En Venezuela, Chávez se dio cuenta de la importancia de derrotar a este adversario y se propuso destruir a la “burguesía”; en gran medida lo logró: esa clase media del Este de Caracas y de las ciudades del interior es hoy una sombra de lo que fue, mucho más minoritaria que hace 17 años. Se empobreció, y sus hijos dejaron el país por razones tanto económicas como políticas. Miami, Bogotá y Buenos Aires abundan en estos jóvenes venezolanos en busca de nuevo destino. Pero Chávez, al destruir a la clase media instruida y al empresariado mediano, grande y pequeño (han cerrado más de 6.000 empresas desde 1999) se llevó puesta a la economía y dañó de muerte a su propio proyecto. Un giro desesperado para salvar al régimen parece consistir en subsanar la pérdida de consensos con más represión, ir un paso más allá del populismo, hacia un modelo con rasgos castristas. La influencia de los hermanos Castro y otros altos dirigentes cubanos sobre Chávez es conocida. Es vox populi que Fidel le comentó varias veces a su ahijado político que no entendía cómo no terminaba con las elecciones pluripartidistas, como había hecho él en Cuba. A Maduro y Diosdado Cabello ganas no le faltan, pero no parece un proyecto viable. Su intento de implementación podría derivar en un paroxismo terminal y violento de la experiencia chavista. También dependerá de la presión que pongan, si finalmente lo hacen, los países de la región para que ese proyecto no se imponga en Venezuela. Tal vez por esto el pronunciamiento de Macri sobre Venezuela molestó tanto al chavismo. Lo cierto es que la parodia de mirar para otro lado y afirmar que Venezuela es una democracia normalísima ya no se sostiene más. También es un signo claro de cambio de época el viraje drástico dado a la OEA por su nuevo secretario, el uruguayo Luis Almagro. “Ese basura”, según el vocabulario vulgar y violento de Maduro. Almagro fue canciller del uruguayo José Mujica y desde ese lugar cubrió las espaldas al chavismo incontables veces. Ahora vio la luz sobre la gravísima situación que vive Venezuela.

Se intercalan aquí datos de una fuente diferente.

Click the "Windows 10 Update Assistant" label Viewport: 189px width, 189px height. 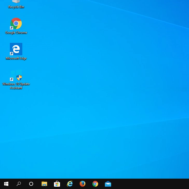(x=16, y=86)
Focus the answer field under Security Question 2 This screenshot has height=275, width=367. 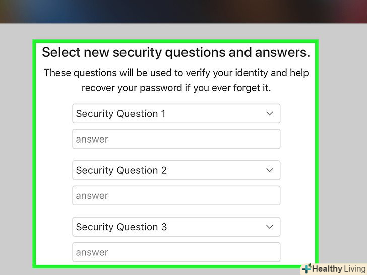pos(176,195)
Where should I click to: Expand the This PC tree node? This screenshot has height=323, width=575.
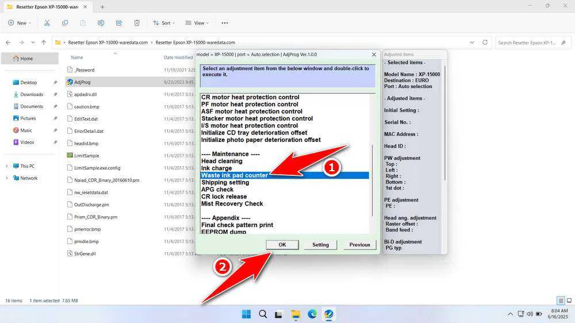pos(7,166)
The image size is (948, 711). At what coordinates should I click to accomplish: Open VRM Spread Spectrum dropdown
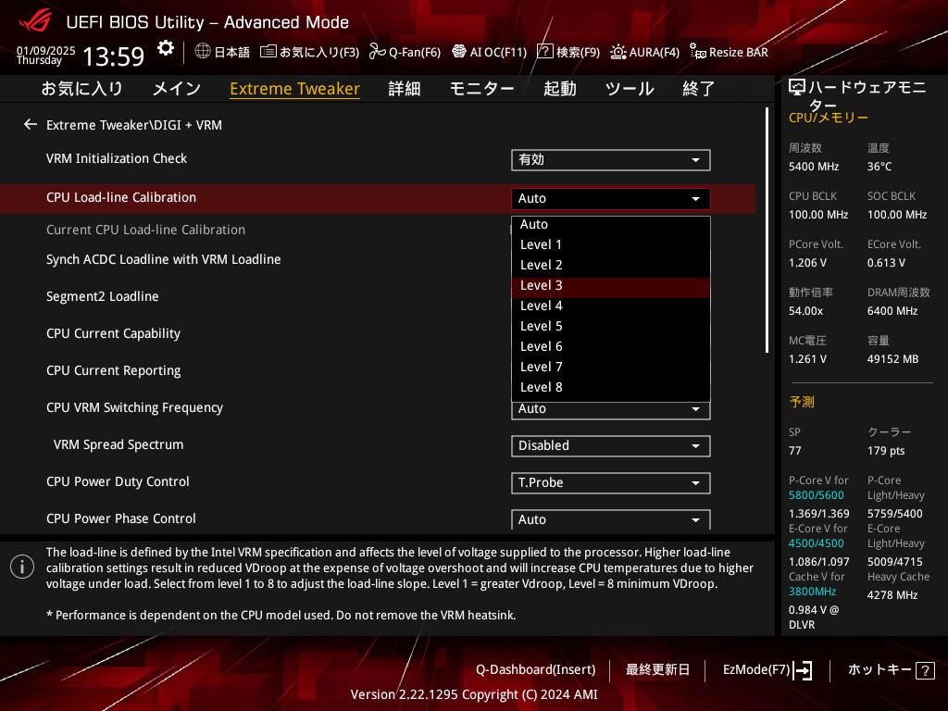tap(610, 445)
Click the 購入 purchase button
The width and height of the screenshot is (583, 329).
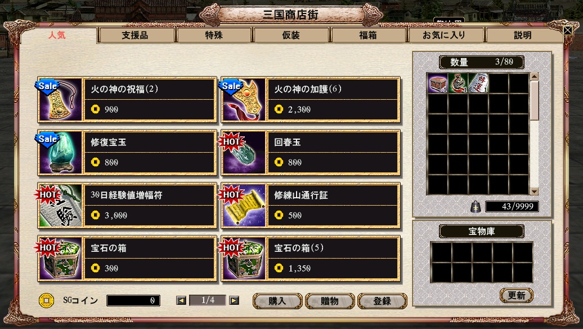click(x=277, y=301)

La cuestión de fondo es si se desea vivir en democracias comparables en lo institucional, en su grado de pluralismo y en la real división de poderes con las democracias del Primer Mundo, o si, por razones que en último análisis remiten al resentimiento como motor del poder político, se prefiere un modelo como el bolivariano o el que tuvo la Argentina en estos 12 años.